1907 – Barker and the “orifice straddling the dura” problem. Arthur Edward James Barker (1850–1916), Irish-born British surgeon, recognised that CSF could appear at the hub even when the terminal needle opening was only partly intrathecal. His projecting blunt inner cannula delivered anaesthetic beyond the needle tip into the dural sac. [Barker 1907]

1914 – Babcock and the Quincke–Babcock needle. William Wayne Babcock (1872–1963), American surgeon, helped standardise early American spinal anaesthesia technique. The later-named Quincke–Babcock needle was a smaller styleted 20G cutting-bevel spinal needle with a medium bevel and matching stylet. [Babcock 1914]

Barker spinal needle 2
Barker Spinal Needle

Smaller needles, introducers, and better materials

1921 – Labat and the short-bevel nickel spinal needle. Louis Gaston Labat (1876–1934), French-trained regional anaesthesia pioneer, described a purpose-built nickel spinal puncture needle with medium gauge, medium length, short bevel, and matching stylet. His sterilizable Labat regional anaesthesia outfit placed the spinal needle within a broader system of standardised regional anaesthesia equipment. [Labat 1921; Labat 1922]

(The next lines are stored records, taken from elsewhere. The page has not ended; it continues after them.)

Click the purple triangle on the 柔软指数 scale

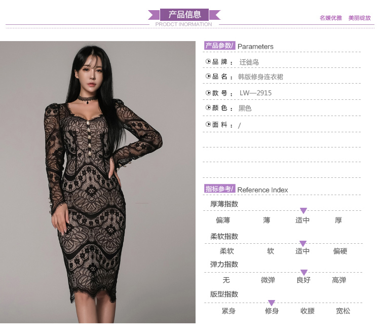(x=303, y=243)
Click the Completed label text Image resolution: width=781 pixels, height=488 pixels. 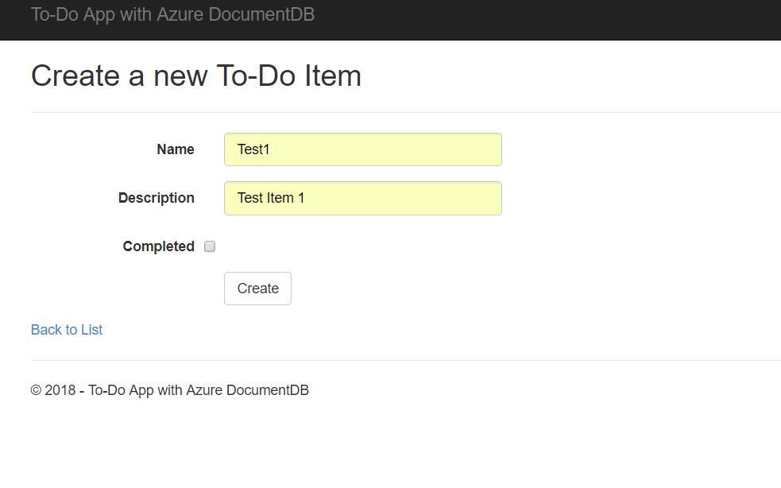click(158, 246)
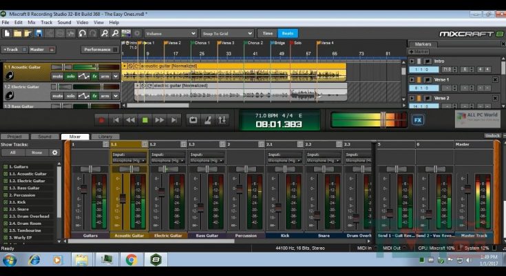The width and height of the screenshot is (506, 276).
Task: Click the metronome icon in transport bar
Action: (x=209, y=119)
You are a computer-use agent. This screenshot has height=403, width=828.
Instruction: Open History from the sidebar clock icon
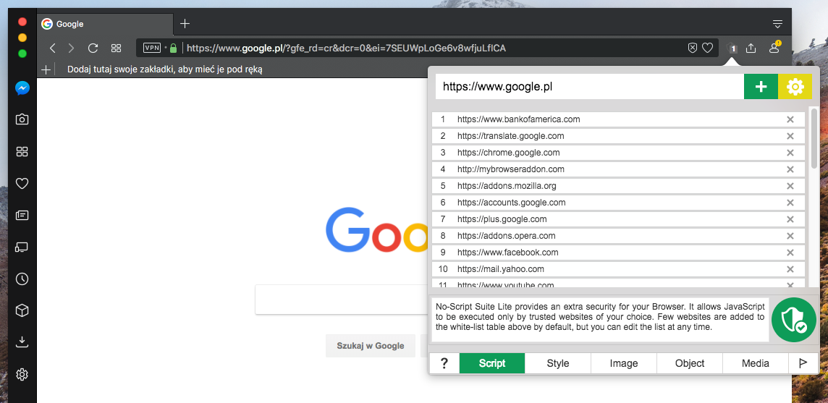[22, 279]
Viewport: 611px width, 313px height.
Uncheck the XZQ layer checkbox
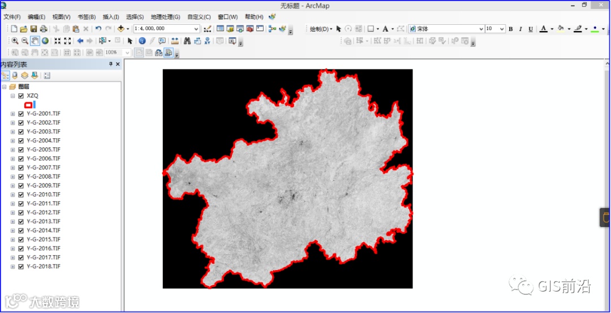coord(21,95)
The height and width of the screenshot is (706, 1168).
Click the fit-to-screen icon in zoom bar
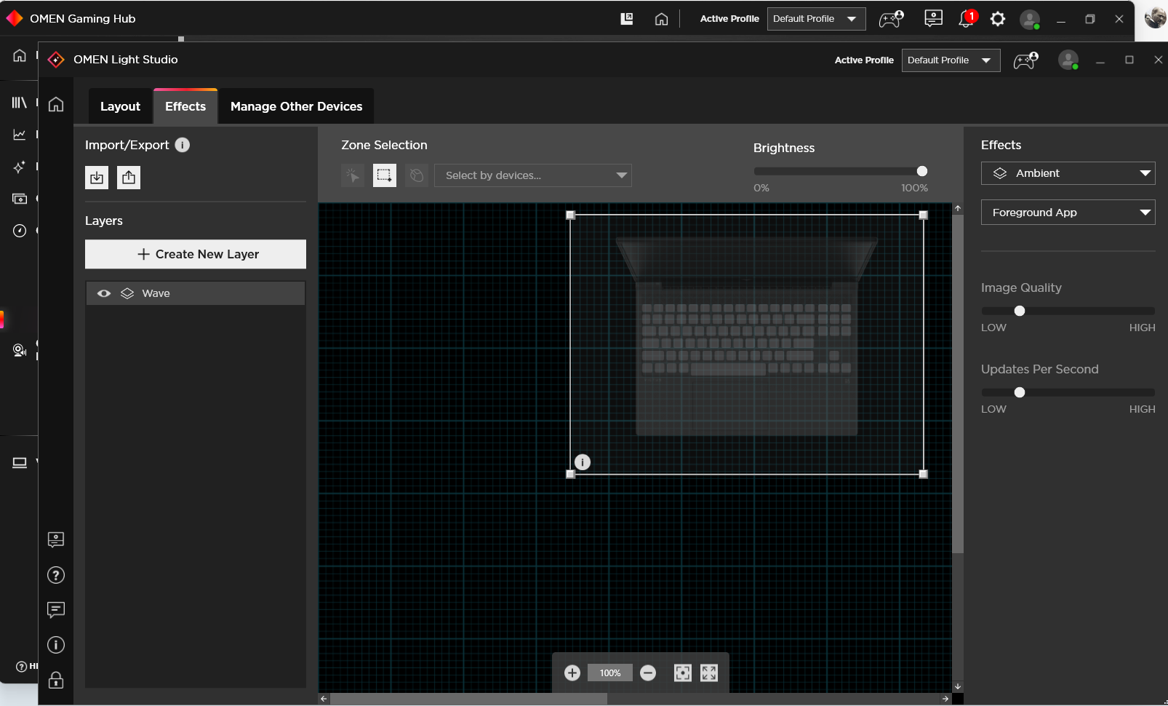[x=682, y=673]
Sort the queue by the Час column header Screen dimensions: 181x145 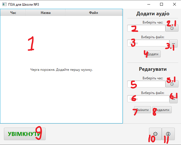pyautogui.click(x=13, y=12)
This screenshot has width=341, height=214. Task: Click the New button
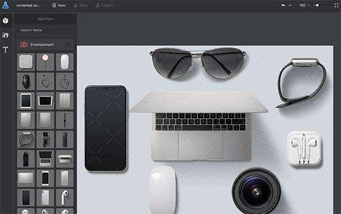[x=58, y=5]
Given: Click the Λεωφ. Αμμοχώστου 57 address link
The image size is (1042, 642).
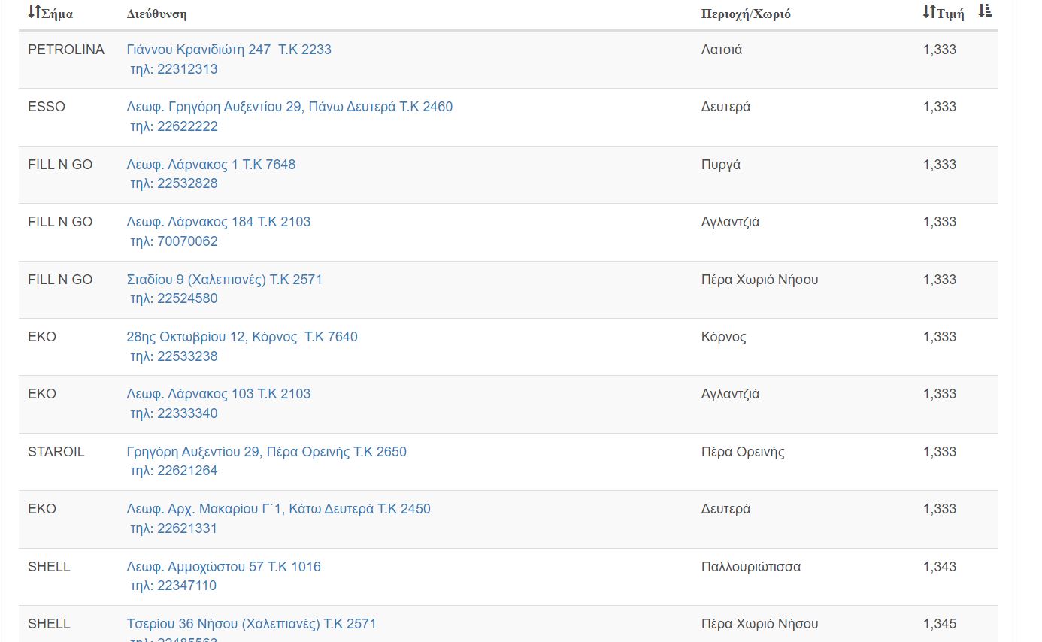Looking at the screenshot, I should [224, 567].
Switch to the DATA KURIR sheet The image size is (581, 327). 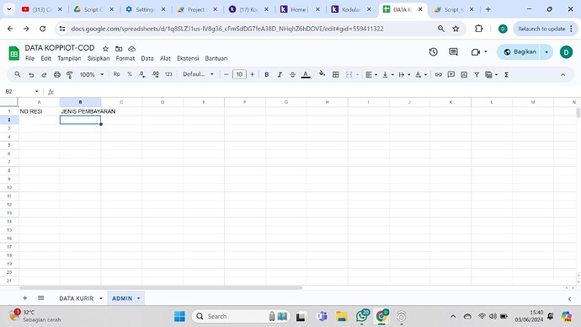(x=77, y=298)
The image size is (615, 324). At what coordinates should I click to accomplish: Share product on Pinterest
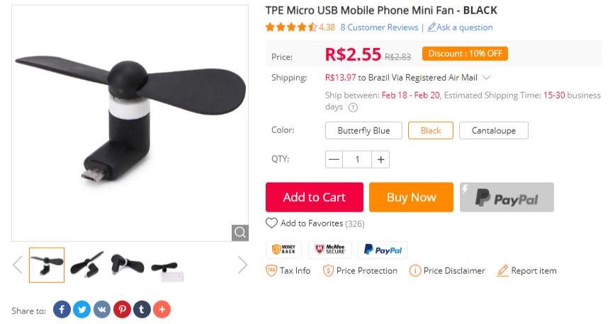coord(122,309)
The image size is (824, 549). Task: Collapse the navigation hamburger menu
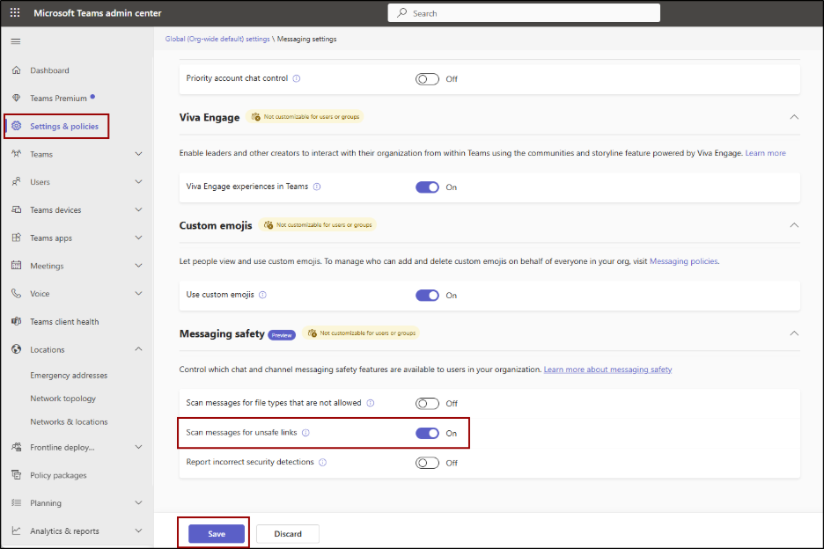[15, 41]

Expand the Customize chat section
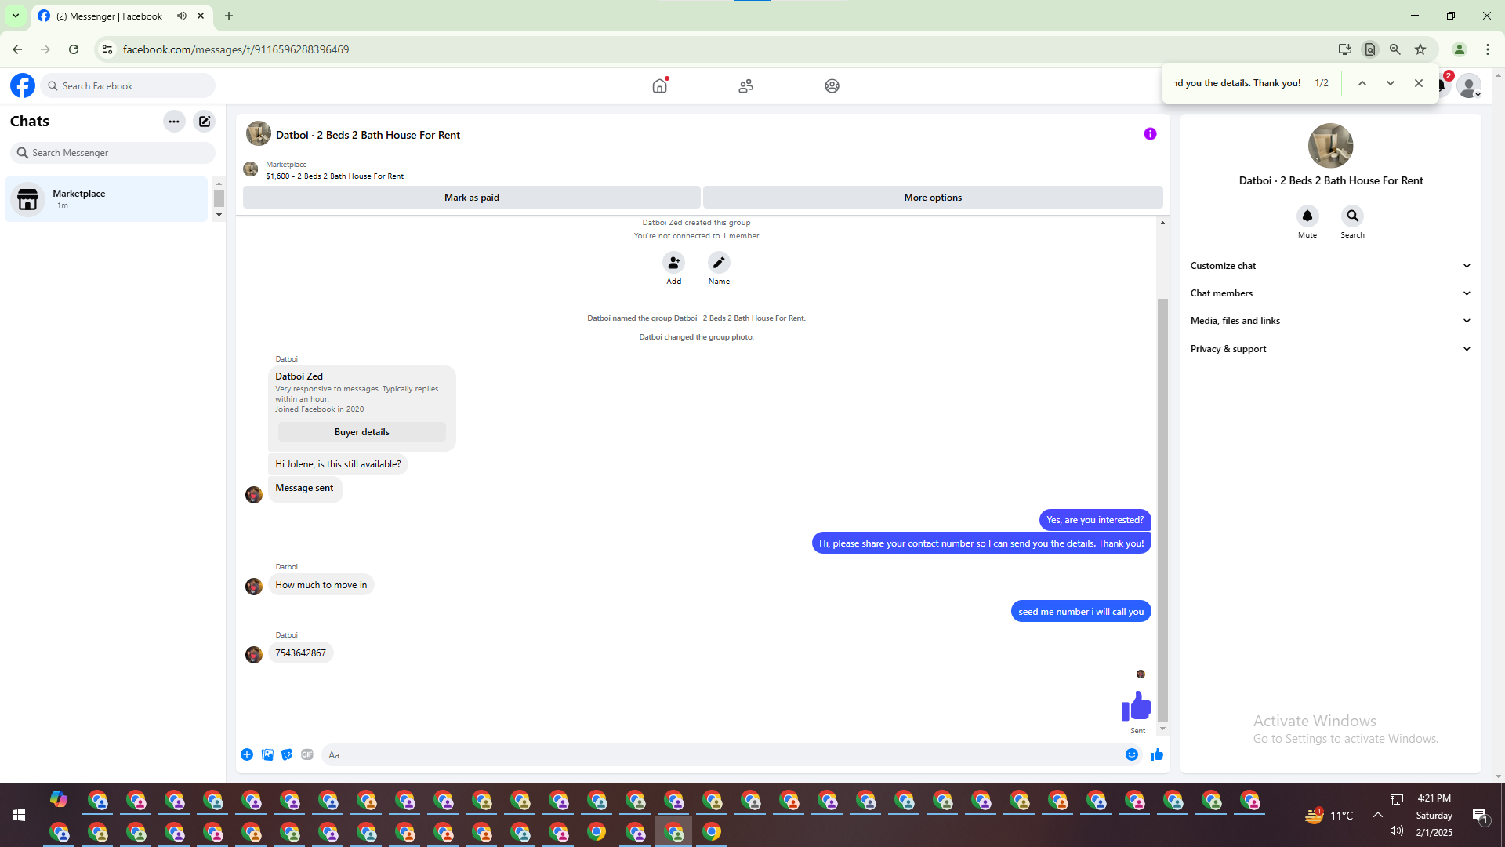(x=1330, y=266)
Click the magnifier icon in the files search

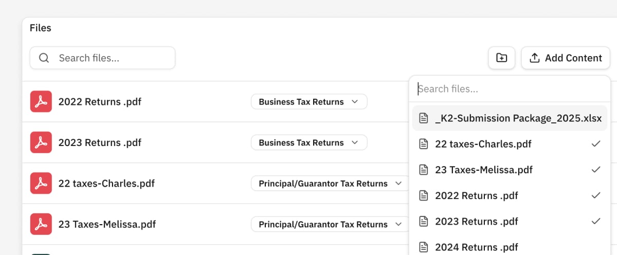click(44, 58)
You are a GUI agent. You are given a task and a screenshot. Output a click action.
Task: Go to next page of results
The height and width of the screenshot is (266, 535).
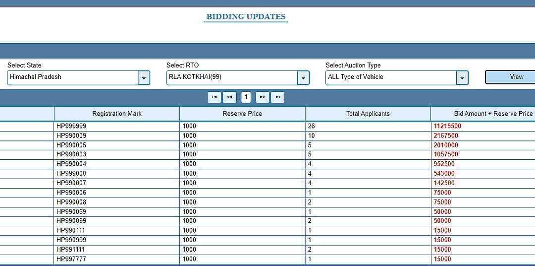(263, 97)
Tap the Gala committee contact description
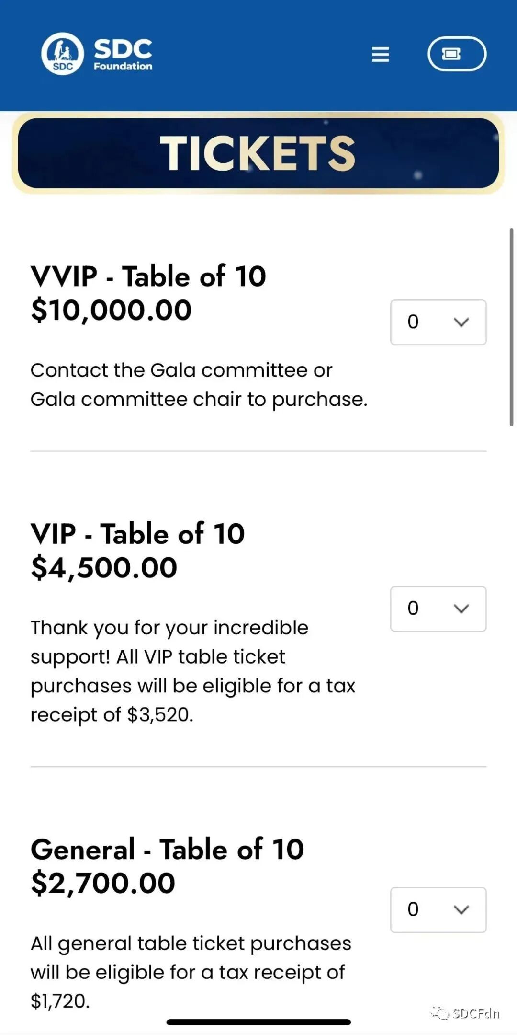 pos(199,384)
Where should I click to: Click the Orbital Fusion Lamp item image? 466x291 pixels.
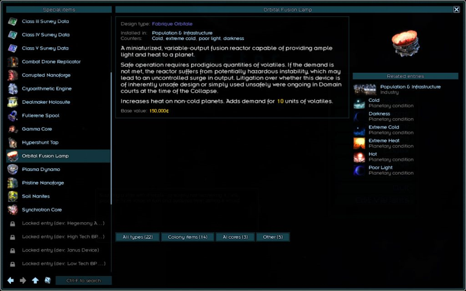405,44
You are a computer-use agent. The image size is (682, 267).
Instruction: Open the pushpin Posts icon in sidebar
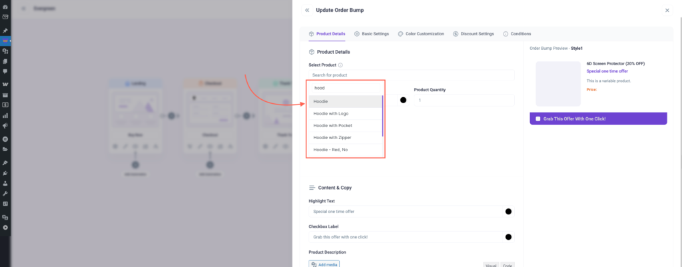click(5, 31)

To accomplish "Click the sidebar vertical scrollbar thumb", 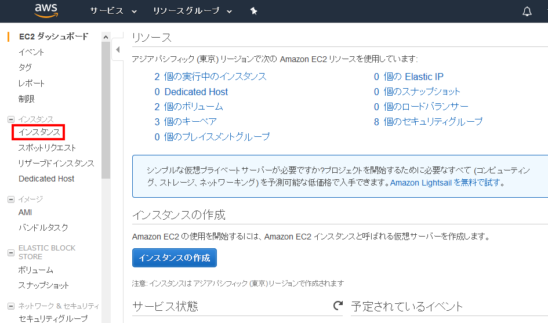I will click(106, 110).
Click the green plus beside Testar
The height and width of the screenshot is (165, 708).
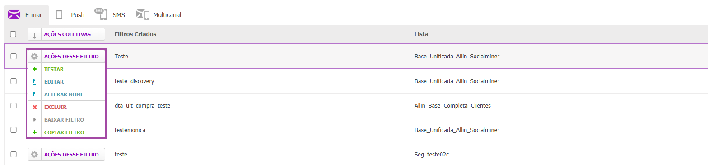click(x=34, y=69)
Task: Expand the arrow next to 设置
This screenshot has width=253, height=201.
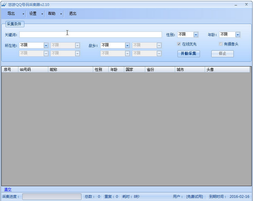Action: [42, 14]
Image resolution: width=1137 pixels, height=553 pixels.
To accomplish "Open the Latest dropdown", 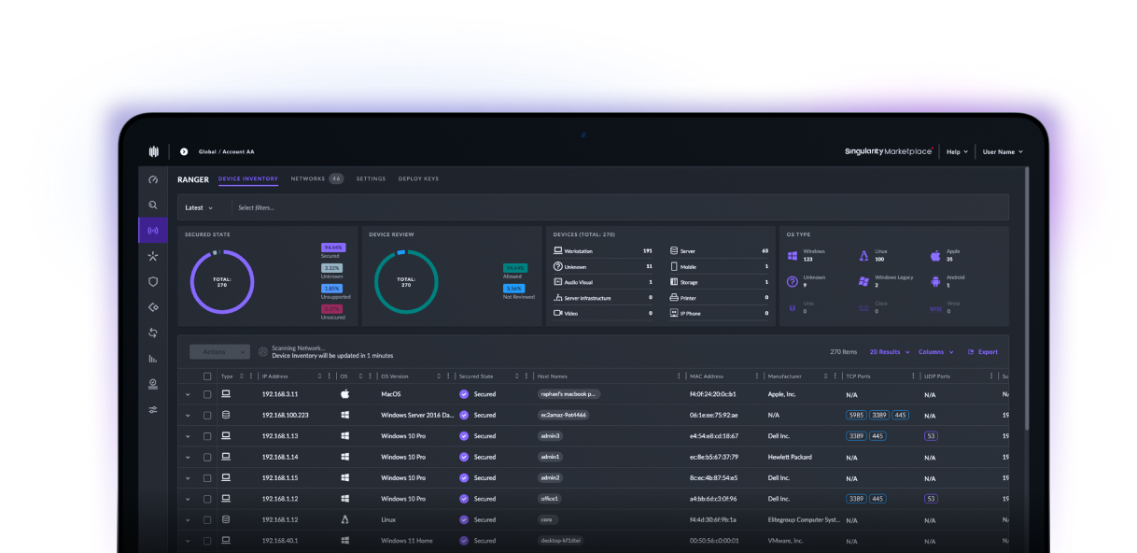I will tap(199, 207).
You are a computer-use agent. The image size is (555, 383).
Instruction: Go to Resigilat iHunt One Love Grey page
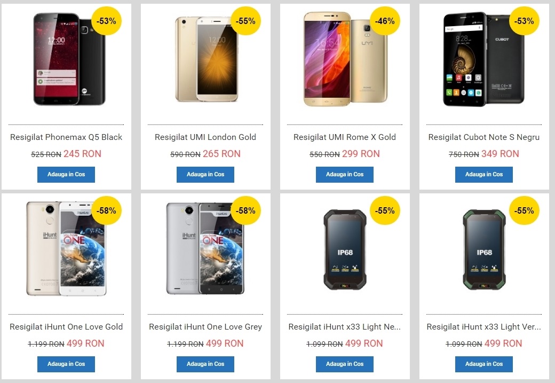(x=205, y=327)
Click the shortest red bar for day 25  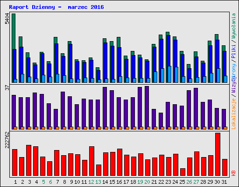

1923 – Herbert Greene and the round-pointed needle. Herbert Merton Greene (1878-1962), American physician, linked post-lumbar puncture headache to dural trauma and CSF leakage. His microphotographs of punctured dura supported a small, smooth, round-pointed needle designed to pass between dural fibres rather than cut them. [Greene 1923; Greene 1926]

1927 – Pitkin and the trapdoor theory. George Philo Pitkin (1885-1943), American surgeon, promoted “controllable spinal anaesthesia” and a short blunted-bevel spinal needle. His “trapdoor” theory of dural closure was later questioned, but raised the important concept that needle-tip geometry affects CSF leakage and PDPH. [Pitkin 1927]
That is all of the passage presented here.